Someone recently gave me more apples than I can eat in a couple of months. I needed to know how to store them rather than loose them. So here are the tips I found for us….
The Best Apples to Store
Storing apples for winter starts in the grocery store or market. Of course, any variety will do for short-term storage. But if you’re looking to store apples well into the winter months, you’ll find that some types are better than others.
In general, you’ll want to look for more tart, thick-skinned varieties. These include Granny Smith, McIntosh, Fuji, Rome, Pink Lady, Braeburn, Crispin, Gold Rush, Winesap, and Jonathan. Some of these varieties will get even sweeter and more flavorful with time. As delicious as a classic Golden Delicious may be, it’s not the best for storage due to its thin skin and sweetness.
And while store-bought apples are convenient, they’ve likely been stored for quite a while before hitting the produce aisle.

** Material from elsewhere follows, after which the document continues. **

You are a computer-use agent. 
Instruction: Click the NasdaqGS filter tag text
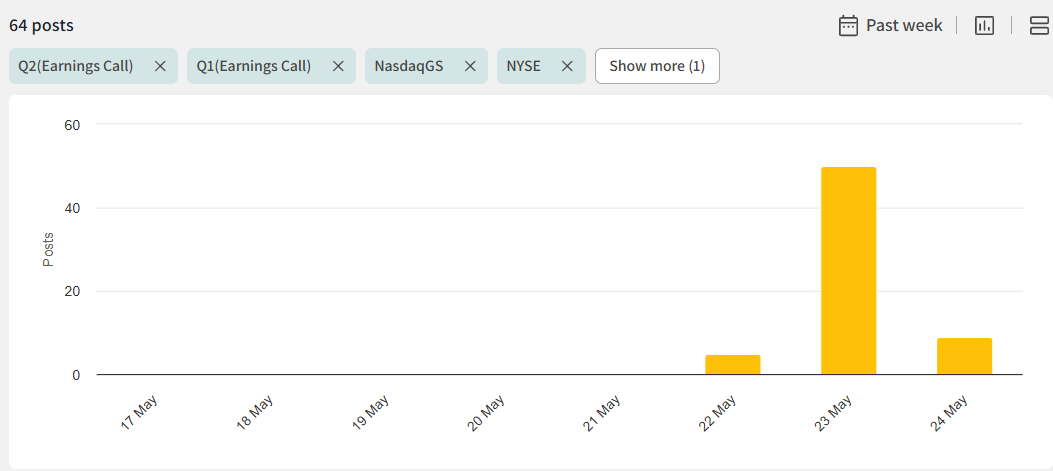[x=408, y=66]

For long-term storage, you’re better off going to the orchard or farmers’ market to get the freshest apples possible.
Make sure to handle apples carefully, as you would peaches, or any other fruit that bruises easily. A rotting apple can affect those around it, so save only the best for long-term storage.
How to Store Apples
Unlike many other fruits, apples love the cold. The ideal temperature for storing apples is somewhere between 30 and 35 degrees F, with about 90 percent humidity. That’s why they should be stored in the crisper drawer of your fridge, separate from other produce that may emit gases that can speed up ripening. Apples will last anywhere from six to eight weeks in the fridge.
All that being said, we know the crisper drawer of your fridge is precious real estate. The good news is apples will store for months even with less than ideal conditions. If you want to save space in your refrigerator, or if you have large quantities of apples to store, here’s how to make them last well into the winter.
Here’s What You’ll Need:
- Newspaper, paper bags, paper towels, or butcher paper
- Boxes, baskets, or crates
- A cool, dark space (like an unheated basement, garage, or closet)
- Start with tart or semi-tart apples with thick skins. Inspect the apples for bruising, cuts, or any other damage that might inhibit them from keeping. Go ahead and use apples with imperfections and save the rest for storage.
- To keep the apples from touching, wrap each one in newspaper. You may also use paper bags, paper towels, or butcher paper. Avoid glossy advertisements or prints.
- Layer the apples in a box or boxes of some type, sorting them by variety. You can also order the apples by size, with the smallest on the bottom and the largest on top. This will ensure that the larger apples, which ripen faster, will be used first.
- Store the boxes in a cool spot in your home. This could be an unheated basement, garage, or even an enclosed porch (if you live in a moderate climate). If you don’t have any of these, you can typically find a room that stays cooler than others, such as a closet or pantry.
- When you’re ready to enjoy, move the apples to the fridge in batches — about as many as you’ll need for the week. Be sure to throw out any apples that have gone bad to keep them from affecting the others. And don’t forget to wash them before eating!
How to Store Cut Apples
If you’ve already cut into your apple but can’t finish it, you can still preserve them for another day or two. Simply drizzle it with a bit of lemon juice to prevent from browning, and refrigerate in an airtight container.